Taiwan said Thursday its application for inclusion in the Trans-Pacific Partnership trade pact was not motivated by China's request to join and that its submission should be assessed on its own economic merits.
Trade representative John Deng told a press conference at the Executive Yuan, or Cabinet, that President Tsai Ing-wen has been pushing for accession to what is formally known as the Comprehensive and Progressive Agreement for Trans-Pacific Partnership since she was first elected in 2016.
He said Taiwan has undertaken extensive consultations with the current member states on the topic.
"China's submission should have no bearing on our application, which should be considered by the member states on our own economic merits," Deng said.
However, Deng admitted that if China is admitted to the Pacific trade deal, Taiwan's chances of also gaining entry are reduced.
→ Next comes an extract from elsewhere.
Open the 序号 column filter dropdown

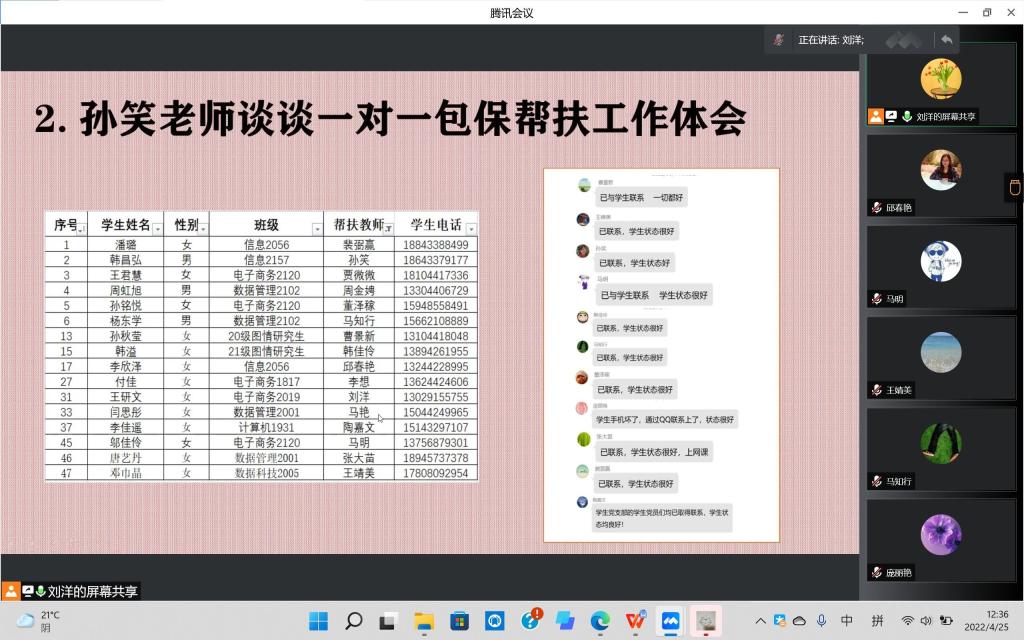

China, which considers Taiwan a renegade province awaiting unification, by force if necessary, submitted its application to join on Sept. 16 in an attempt to increase its economic clout in the region.
China's bid appears aimed at countering moves from the United States and others to decouple from the its economy.
Cabinet spokesman Lo Ping-cheng told the same press conference that Taiwan submitted its application on Wednesday afternoon to New Zealand, the depository of the multilateral trade organization that aims to liberalize trade and investment among Pacific Rim economies.
To join the free trade deal, however, both China and Taiwan will need the unanimous approval of all 11 member countries -- Australia, Brunei, Canada, Chile, Japan, Malaysia, Mexico, New Zealand, Peru, Singapore and Vietnam.
The United States originally promoted the trade pact to counter China's growing economic influence, but under the previous administration of President Donald Trump withdrew from negotiations in January 2017. Current President Joe Biden remains cautious about returning to it.
Japan, who played a leading role in negotiations after the U.S. withdrawal, has expressed concerns over Taiwan's ban on food imports from five Japanese prefectures hit by the 2011 Fukushima nuclear disaster.
If Japan brings up the issue during the official negotiation process, Deng said Taiwan must face it head-on.
While Deng said he believes "both sides shall be able to find a proper solution," he emphasized that the government will base its decisions on public health, scientific evidence and international standards.
In 2018, Taiwan voters supported the ban remaining in place in a referendum. Tsai said at the time that, despite opposing the ban, she would respect the vote, and her government would continue barring food imports from the areas for two years.